-- DATA IN THIS EXERCISE follows --

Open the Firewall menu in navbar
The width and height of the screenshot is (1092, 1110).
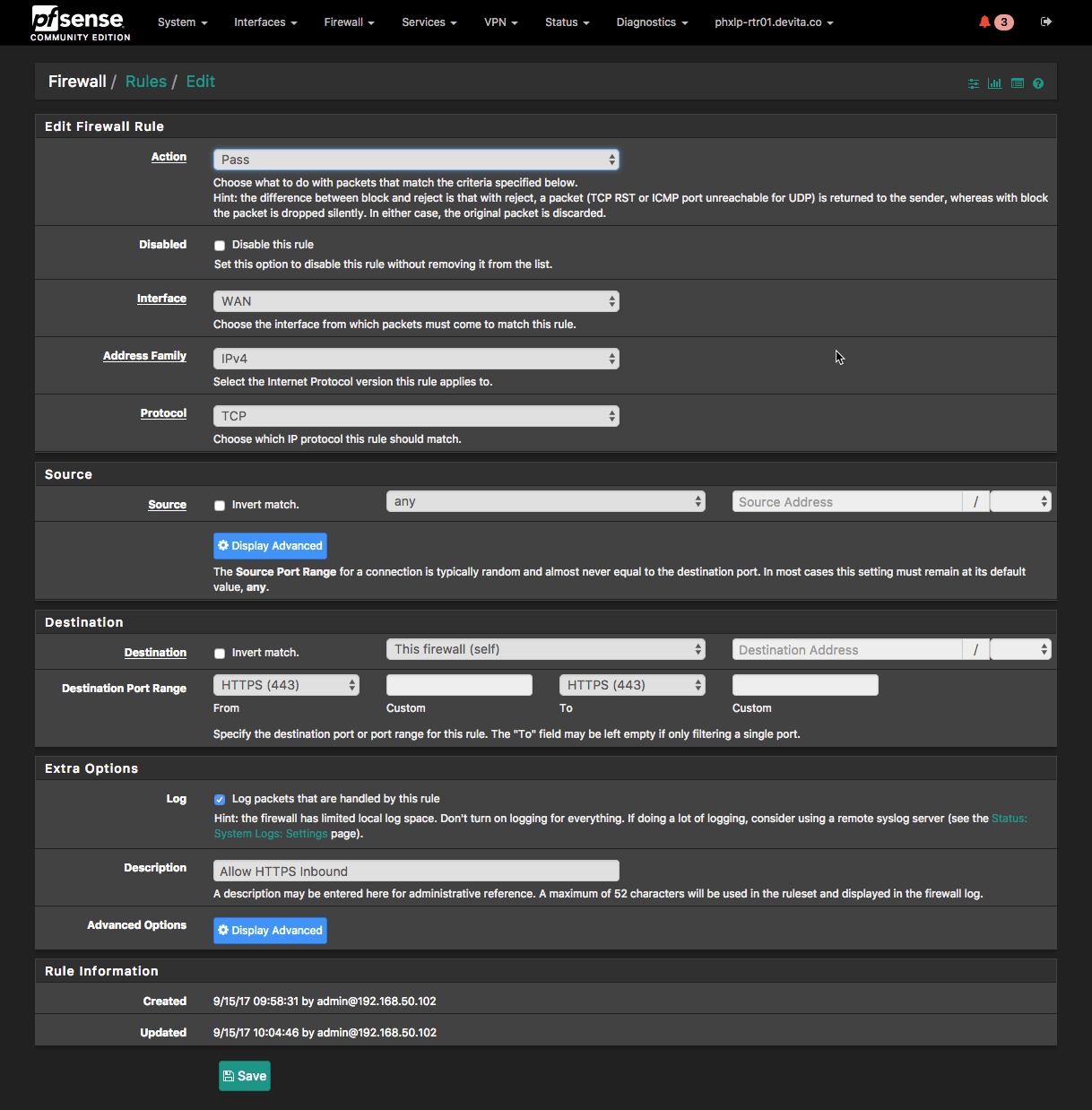[x=349, y=22]
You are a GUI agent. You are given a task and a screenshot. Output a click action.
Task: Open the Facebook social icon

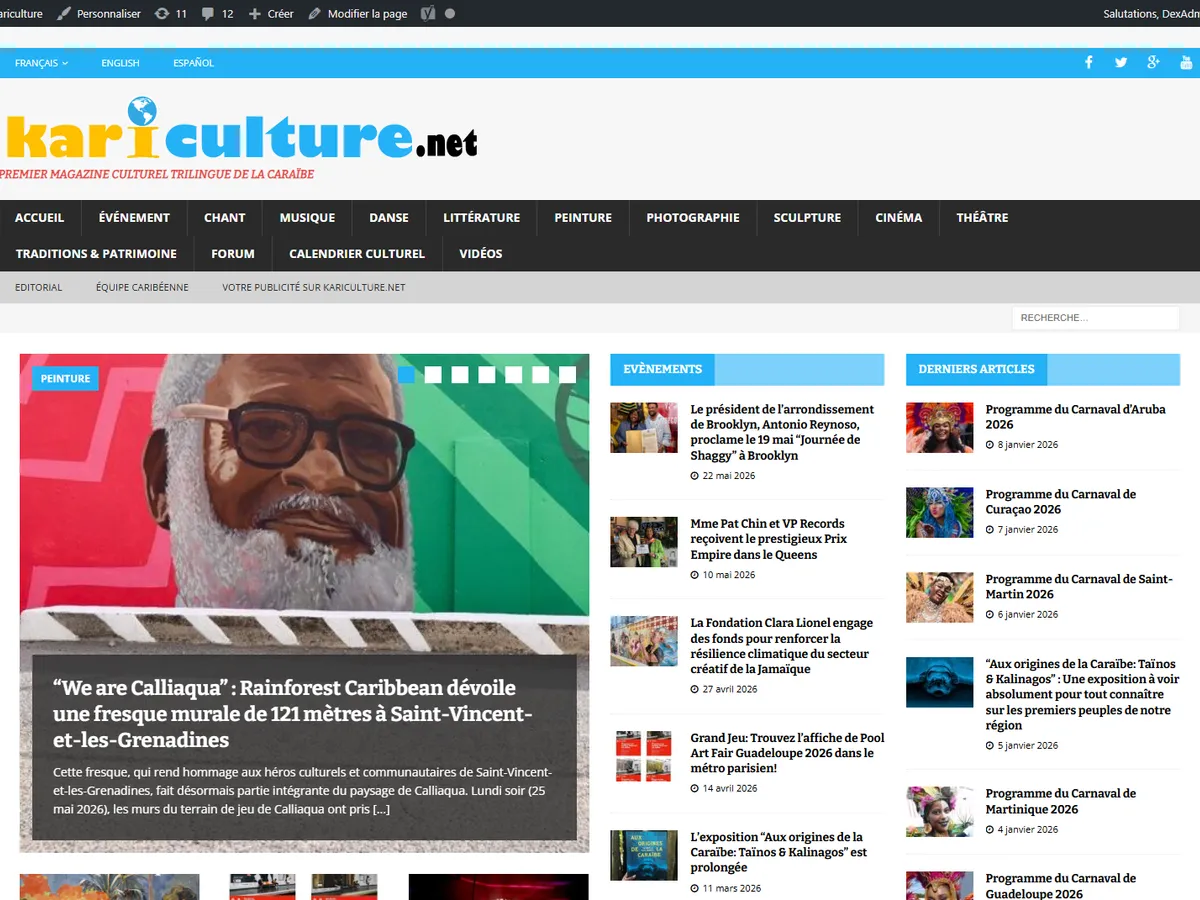click(1089, 63)
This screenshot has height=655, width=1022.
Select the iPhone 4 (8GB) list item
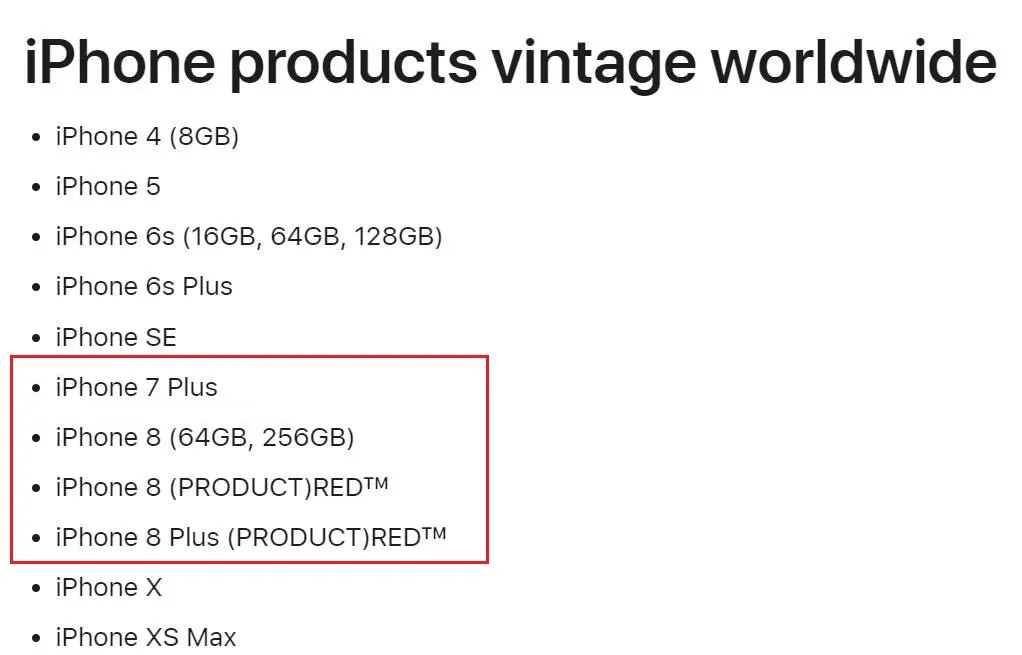coord(147,137)
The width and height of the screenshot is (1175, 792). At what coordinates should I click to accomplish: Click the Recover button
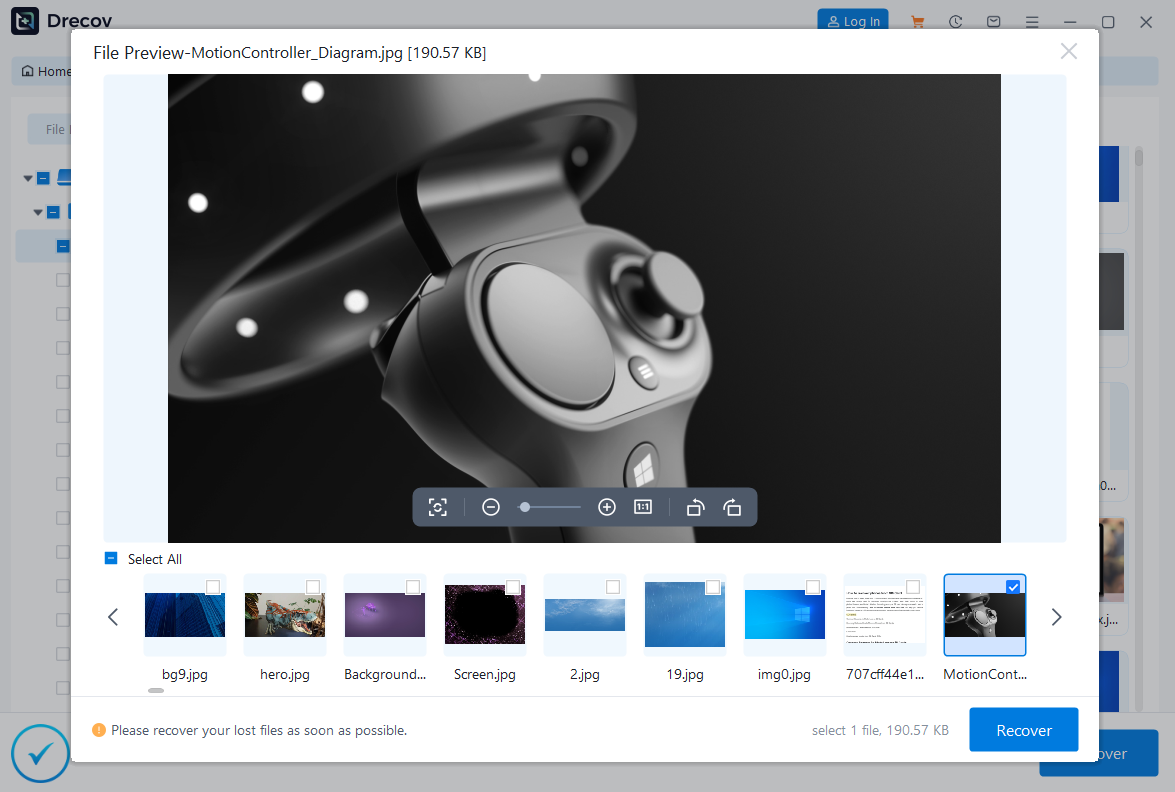(x=1023, y=729)
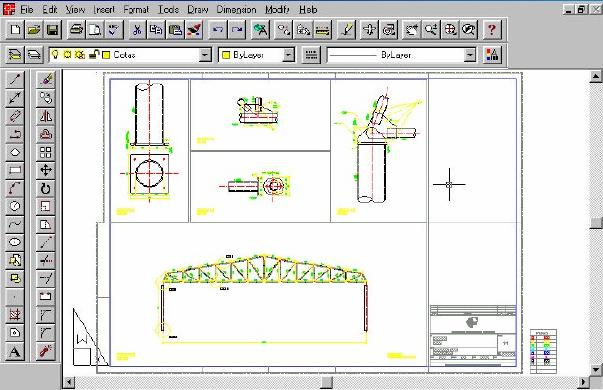Screen dimensions: 603x390
Task: Expand the Cotas layer dropdown
Action: coord(205,55)
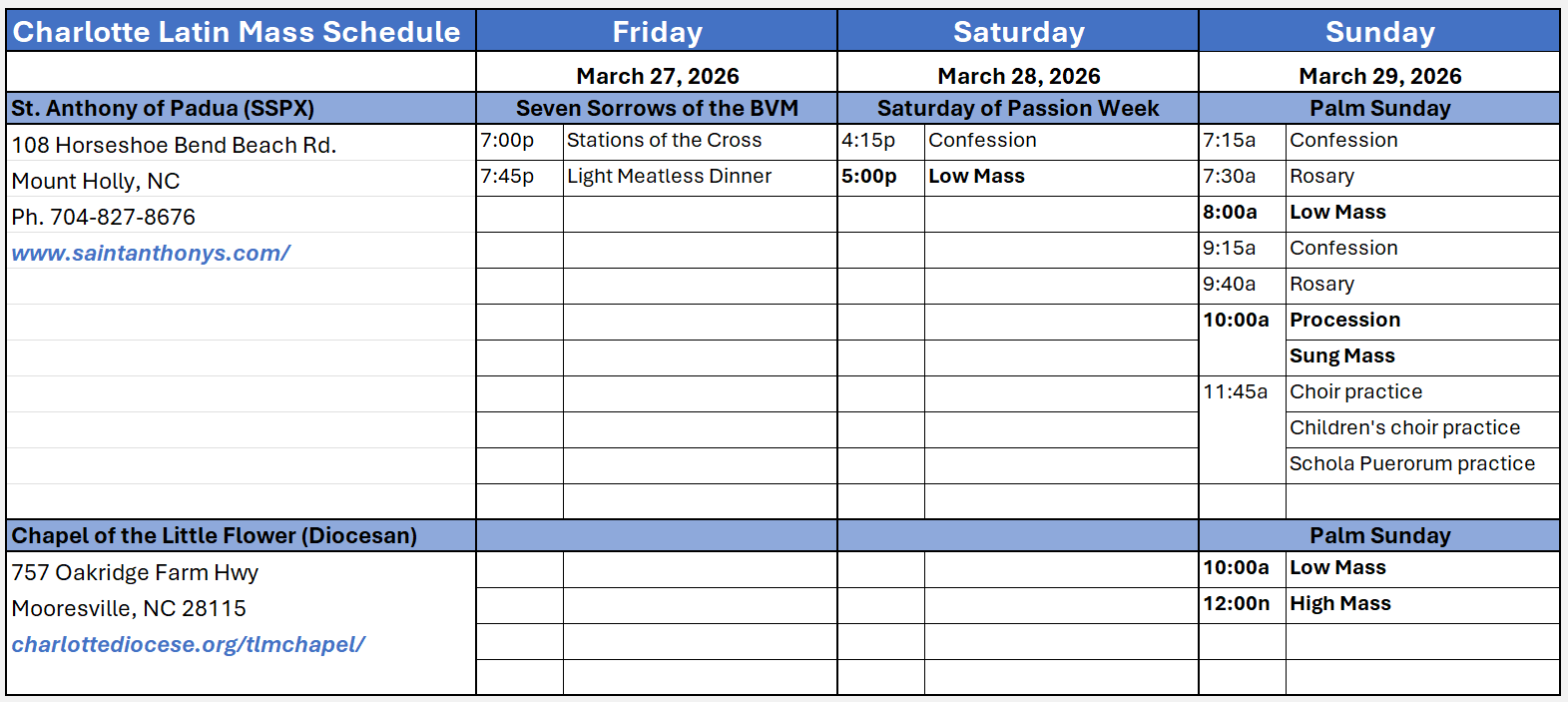Select the St. Anthony of Padua (SSPX) heading
This screenshot has height=702, width=1568.
tap(163, 108)
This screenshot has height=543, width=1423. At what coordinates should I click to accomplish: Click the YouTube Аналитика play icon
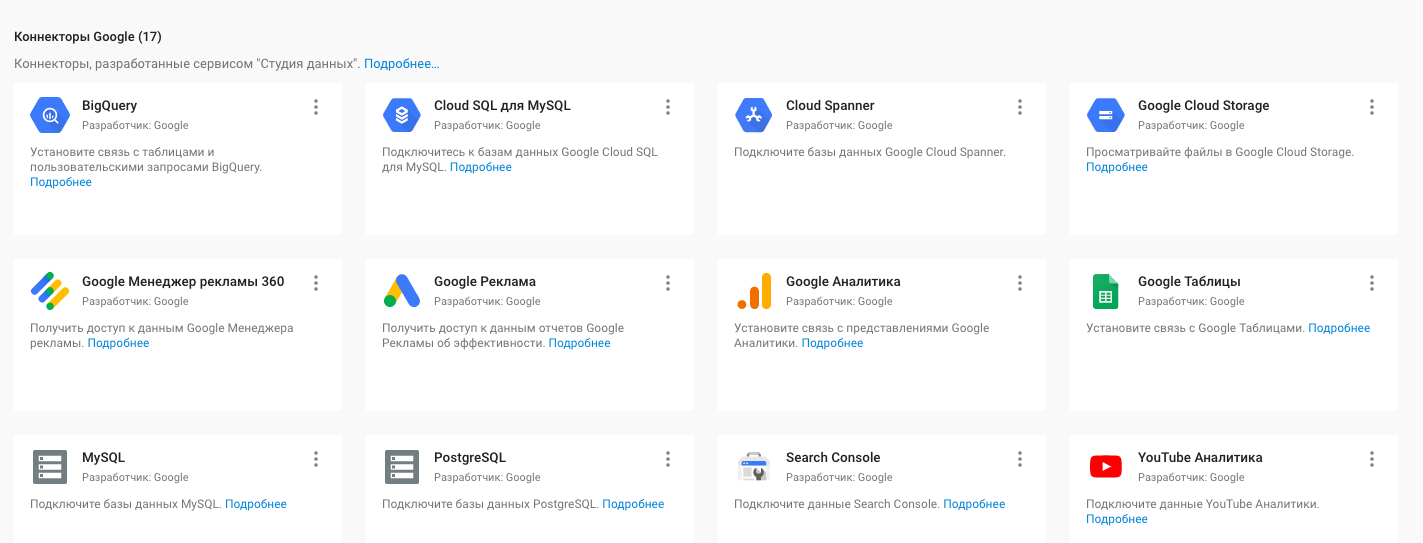coord(1105,467)
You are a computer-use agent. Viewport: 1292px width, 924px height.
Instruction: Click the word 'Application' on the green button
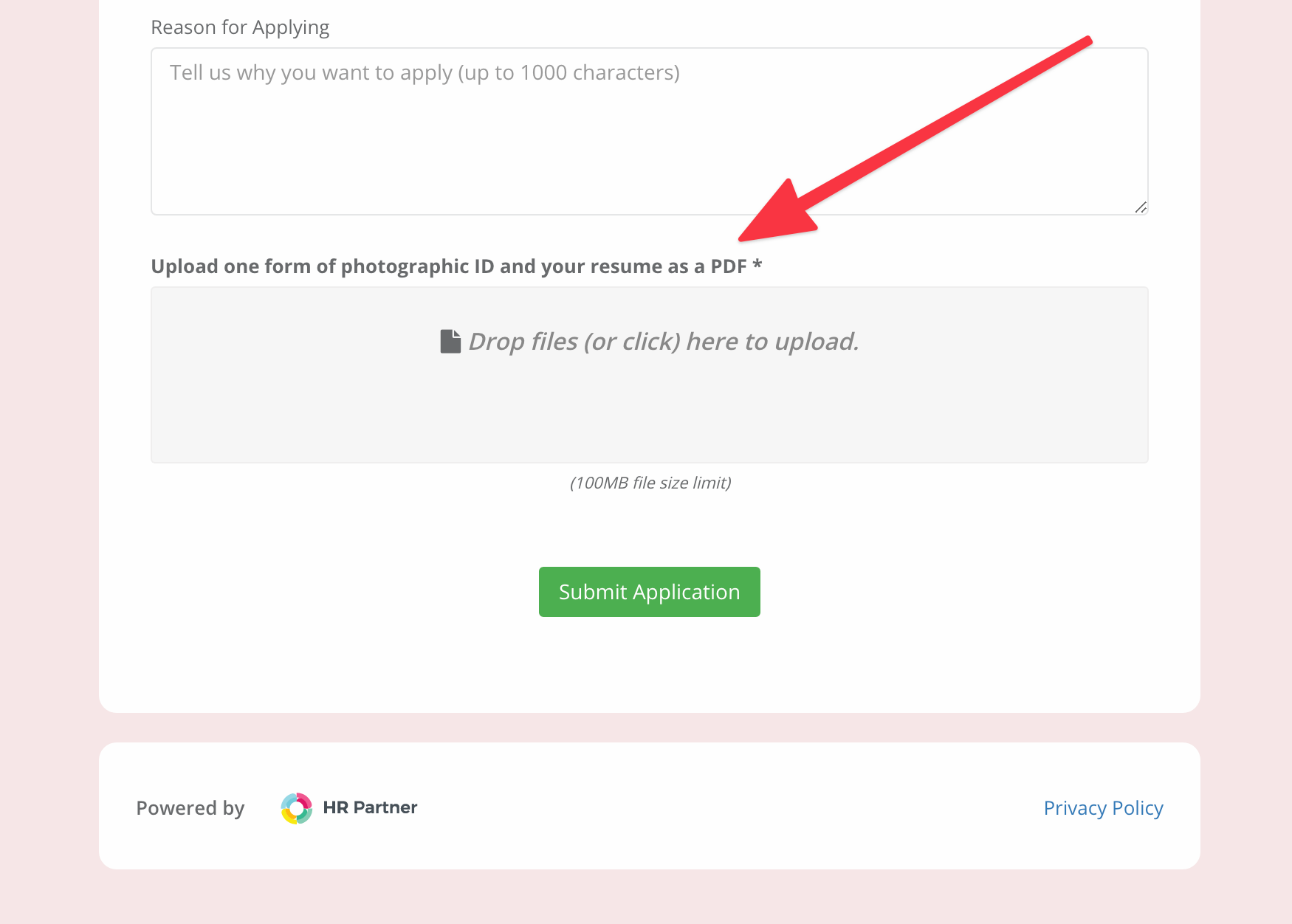[686, 593]
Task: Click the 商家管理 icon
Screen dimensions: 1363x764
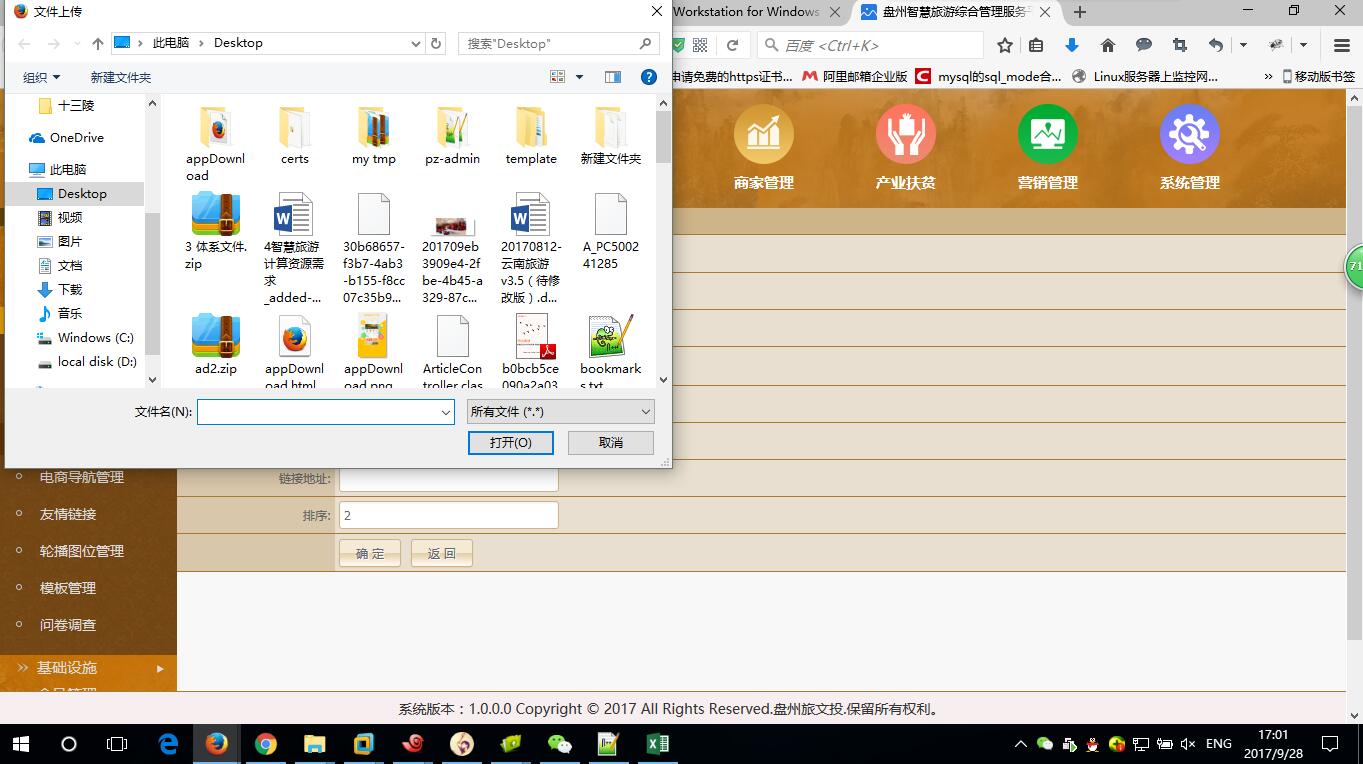Action: pos(763,134)
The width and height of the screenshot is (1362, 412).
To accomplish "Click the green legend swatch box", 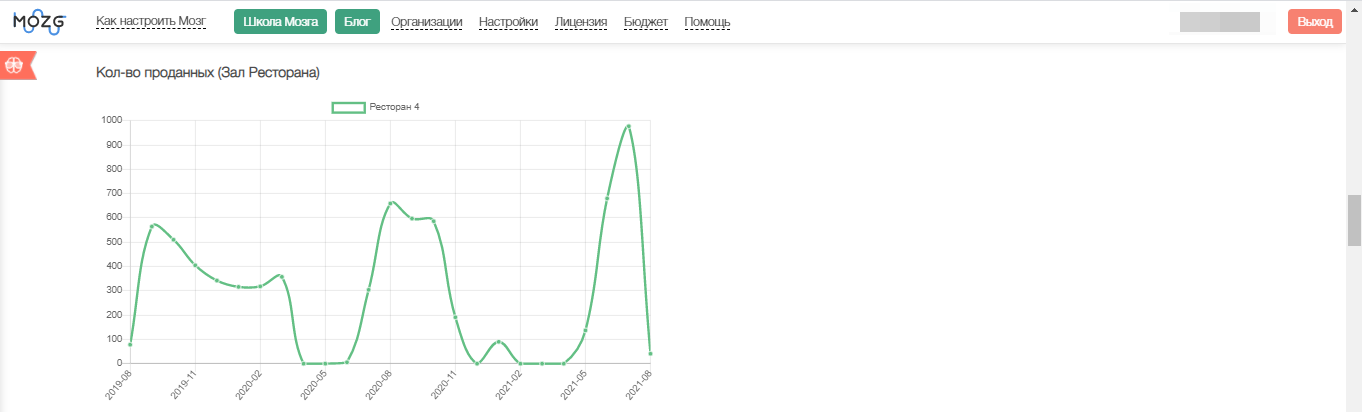I will (348, 107).
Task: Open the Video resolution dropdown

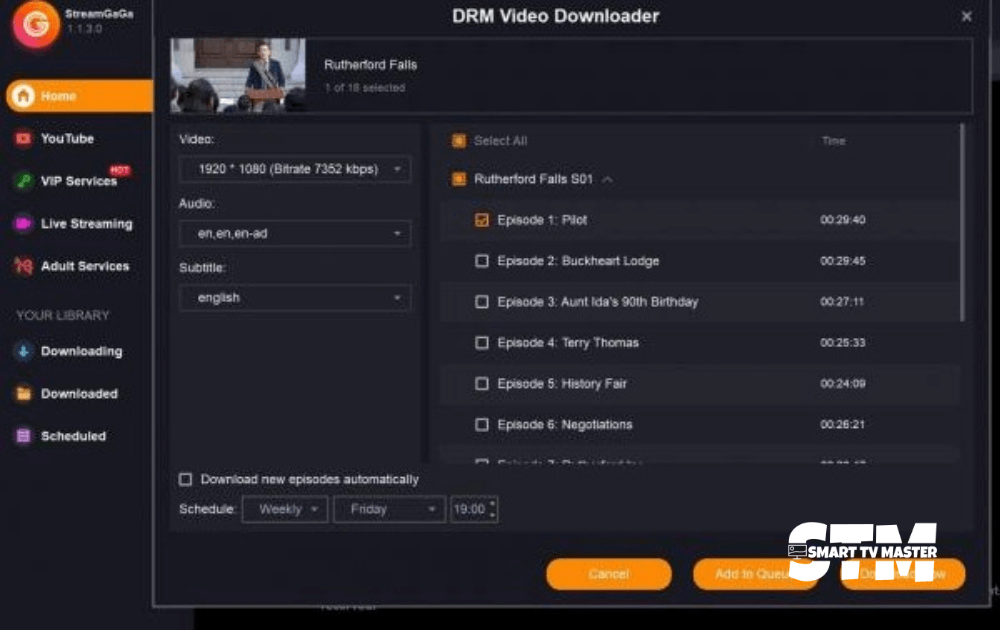Action: click(294, 169)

-- DATA IN THIS EXERCISE concluded --

**TASK**
Among the entries above, find every line holding "agent" and copy it.

**COMPLETED TASK**
You are a GUI agent. You are given a task and a screenshot. Output a click action.
You are a computer-use agent. Viewport: 1292px width, 924px height.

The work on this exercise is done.